━━━ MATERIAL FOR THE TASK
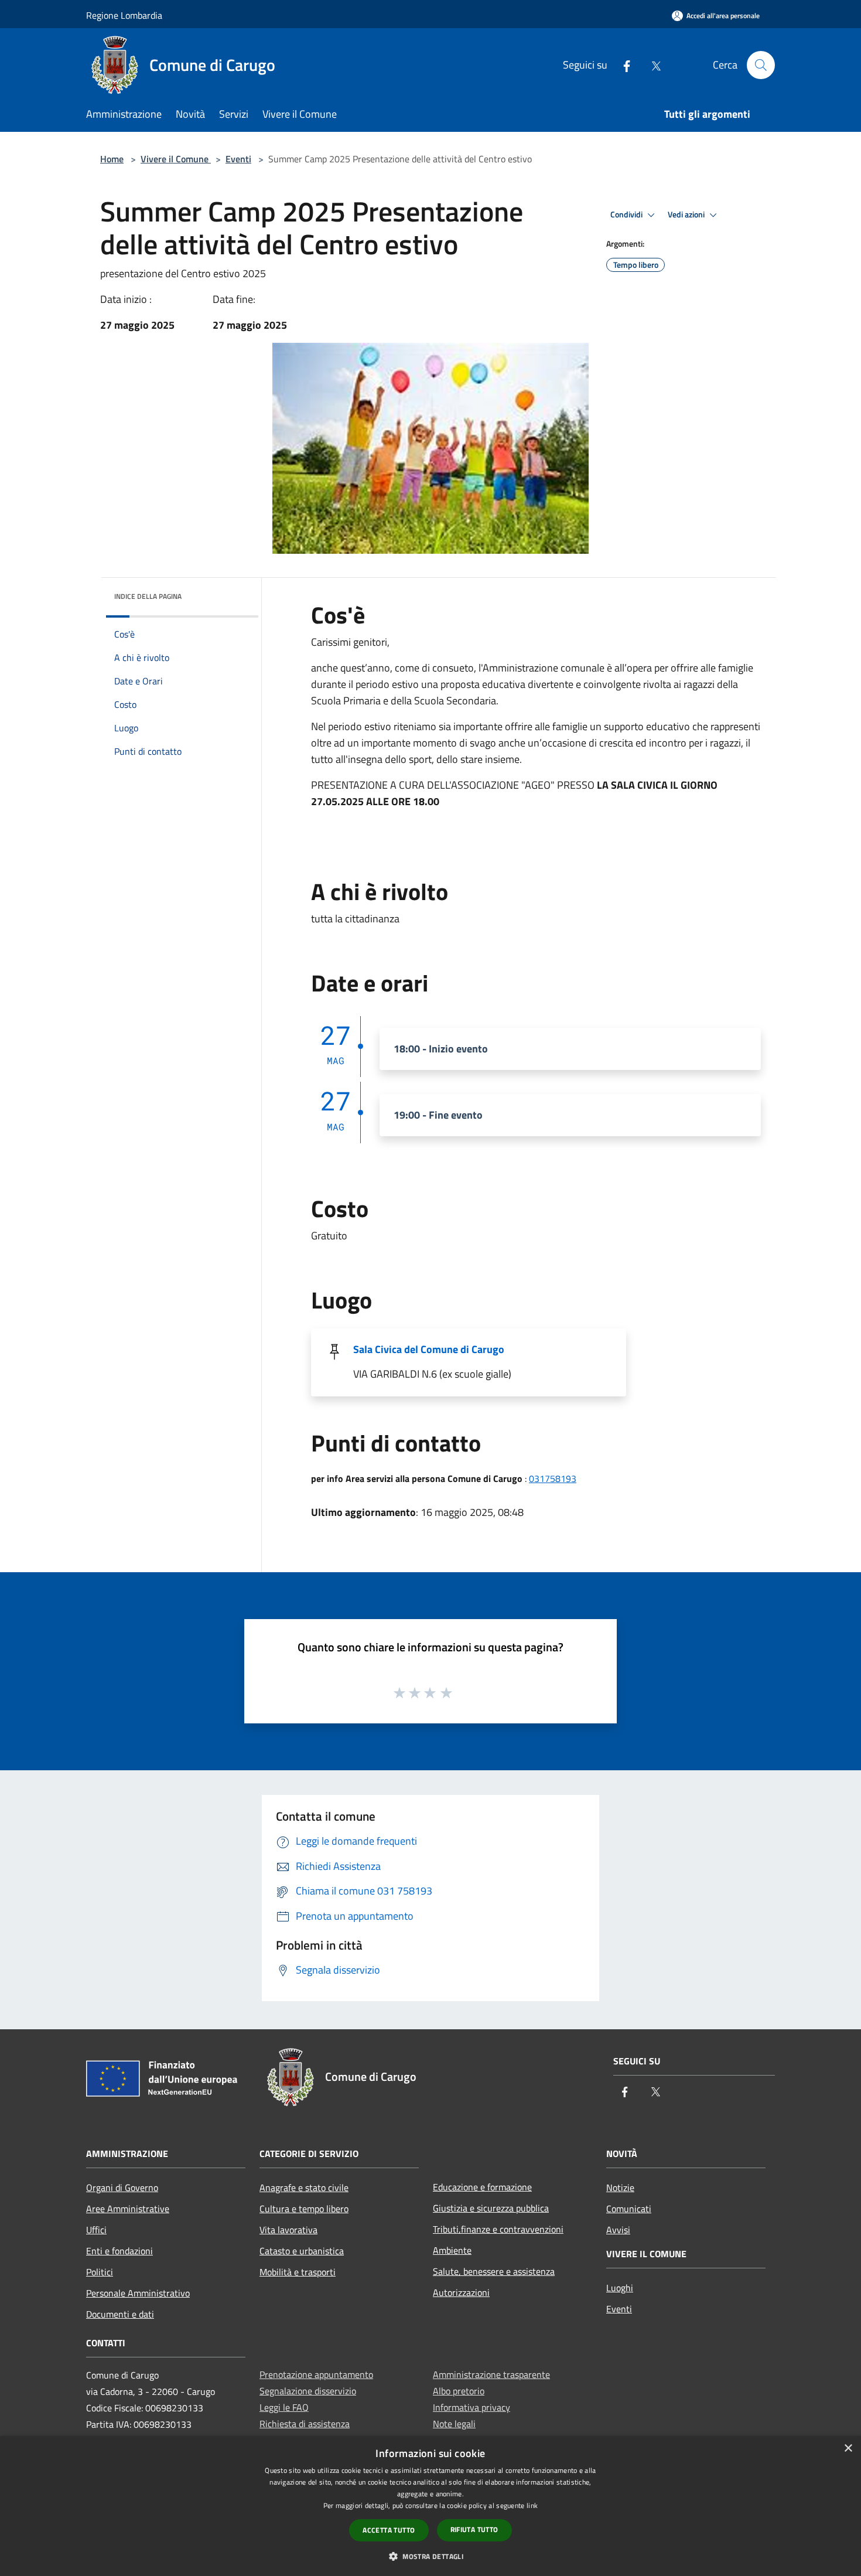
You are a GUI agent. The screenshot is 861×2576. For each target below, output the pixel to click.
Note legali (454, 2424)
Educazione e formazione (482, 2187)
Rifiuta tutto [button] (474, 2529)
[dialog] (430, 2506)
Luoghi (619, 2288)
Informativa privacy (471, 2407)
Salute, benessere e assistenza (494, 2271)
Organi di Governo (122, 2187)
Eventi (238, 159)
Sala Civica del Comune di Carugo (428, 1349)
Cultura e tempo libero (303, 2209)
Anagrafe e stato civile (303, 2187)
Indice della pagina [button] (148, 596)
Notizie (620, 2187)
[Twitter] (651, 65)
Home (112, 159)
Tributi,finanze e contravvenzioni (498, 2229)
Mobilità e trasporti (297, 2272)
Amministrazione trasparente (491, 2374)
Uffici (96, 2230)
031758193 (552, 1478)
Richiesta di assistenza (304, 2424)
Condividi (627, 214)
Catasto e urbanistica (301, 2251)
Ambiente (452, 2250)
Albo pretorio (458, 2391)
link (532, 2505)
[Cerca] (761, 65)
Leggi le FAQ (284, 2407)
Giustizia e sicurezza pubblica (491, 2208)
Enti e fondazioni (119, 2251)
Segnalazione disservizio (307, 2391)
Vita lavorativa (288, 2230)
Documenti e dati (120, 2314)
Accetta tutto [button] (389, 2530)
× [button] (847, 2448)
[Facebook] (622, 65)
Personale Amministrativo (138, 2293)
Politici (99, 2272)
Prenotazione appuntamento (316, 2374)
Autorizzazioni (461, 2292)
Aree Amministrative (127, 2209)
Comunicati (628, 2209)
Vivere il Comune (176, 159)
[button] (430, 2556)
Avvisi (618, 2230)
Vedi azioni (687, 214)
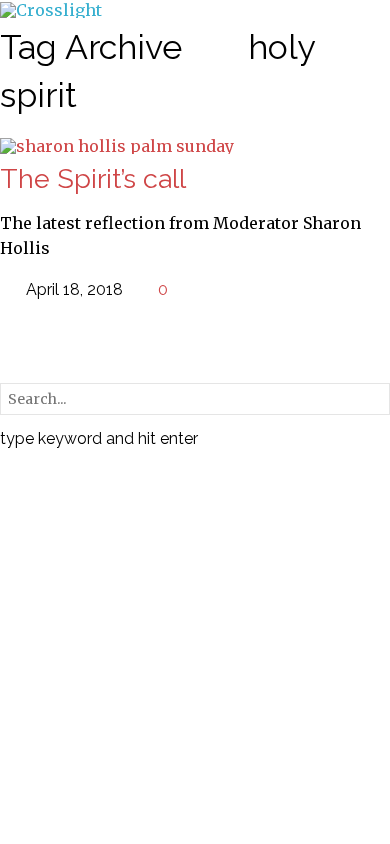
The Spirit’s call (93, 178)
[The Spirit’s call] (117, 145)
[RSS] (11, 340)
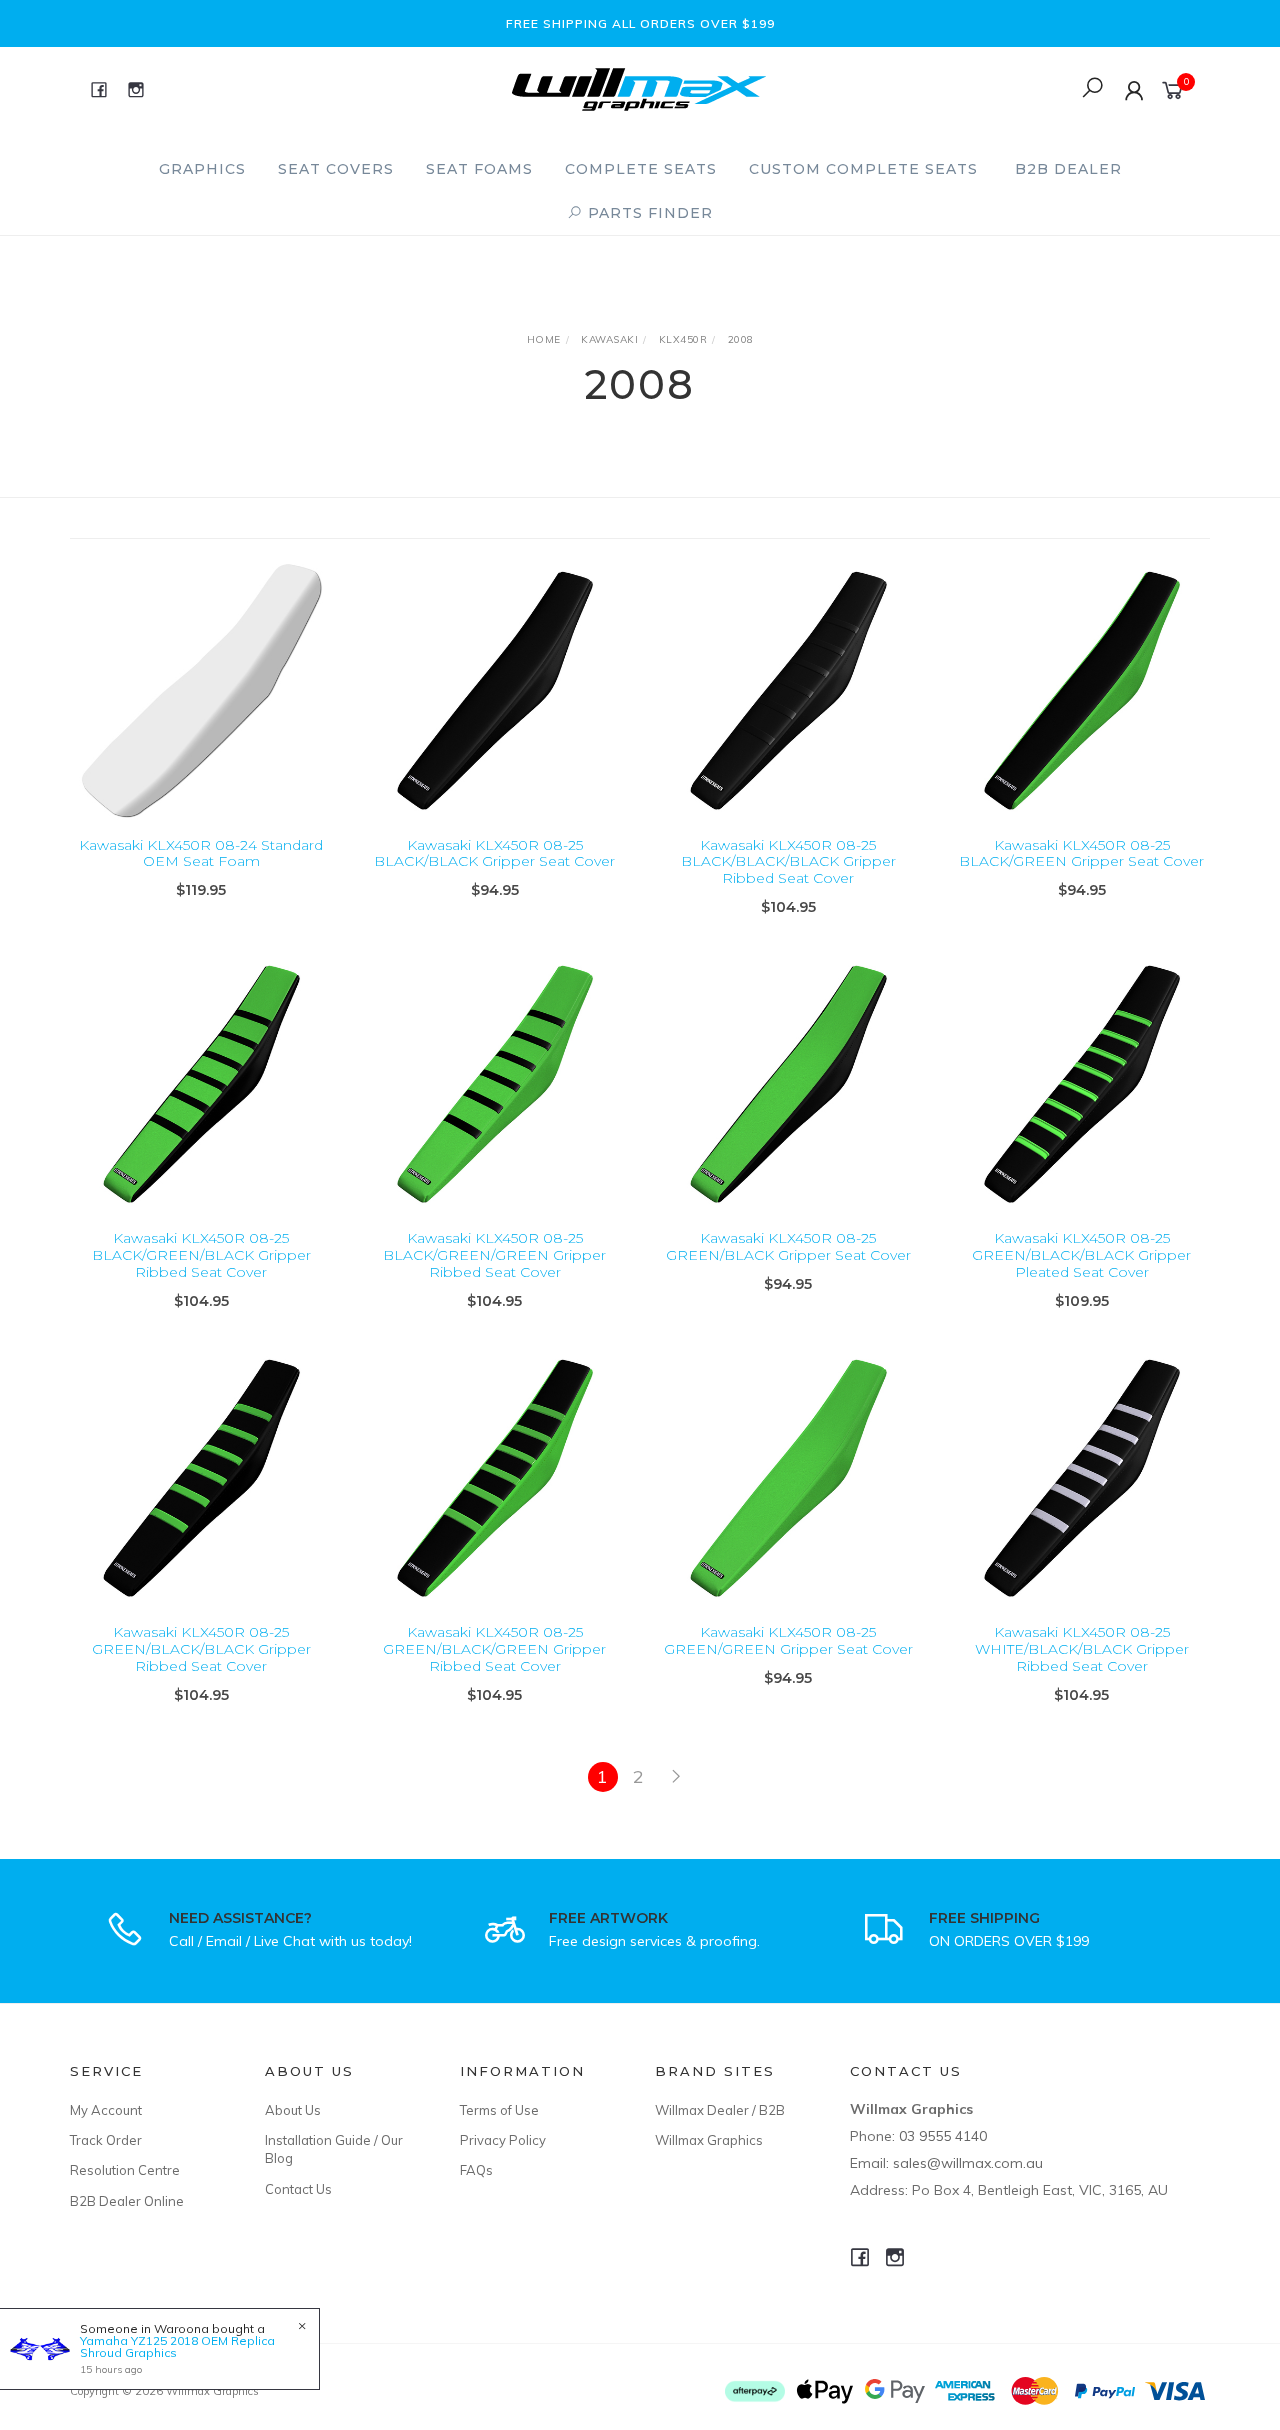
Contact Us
━━━━━━
## EXERCISE OBJECTIVE:
Retype the entries above exactly, but only from the line containing "Eventi (238, 159)" through the line containing "Enti e fondazioni (119, 2251)", both included.

## RESULT OF THIS EXERCISE:
Eventi (238, 159)
Sala Civica del Comune di Carugo (428, 1349)
Cultura e tempo libero (303, 2209)
Anagrafe e stato civile (303, 2187)
Indice della pagina [button] (148, 596)
Notizie (620, 2187)
[Twitter] (651, 65)
Home (112, 159)
Tributi,finanze e contravvenzioni (498, 2229)
Mobilità e trasporti (297, 2272)
Amministrazione trasparente (491, 2374)
Uffici (96, 2230)
031758193 (552, 1478)
Richiesta di assistenza (304, 2424)
Condividi (627, 214)
Catasto e urbanistica (301, 2251)
Ambiente (452, 2250)
Albo pretorio (458, 2391)
link (532, 2505)
[Cerca] (761, 65)
Leggi le FAQ (284, 2407)
Giustizia e sicurezza pubblica (491, 2208)
Enti e fondazioni (119, 2251)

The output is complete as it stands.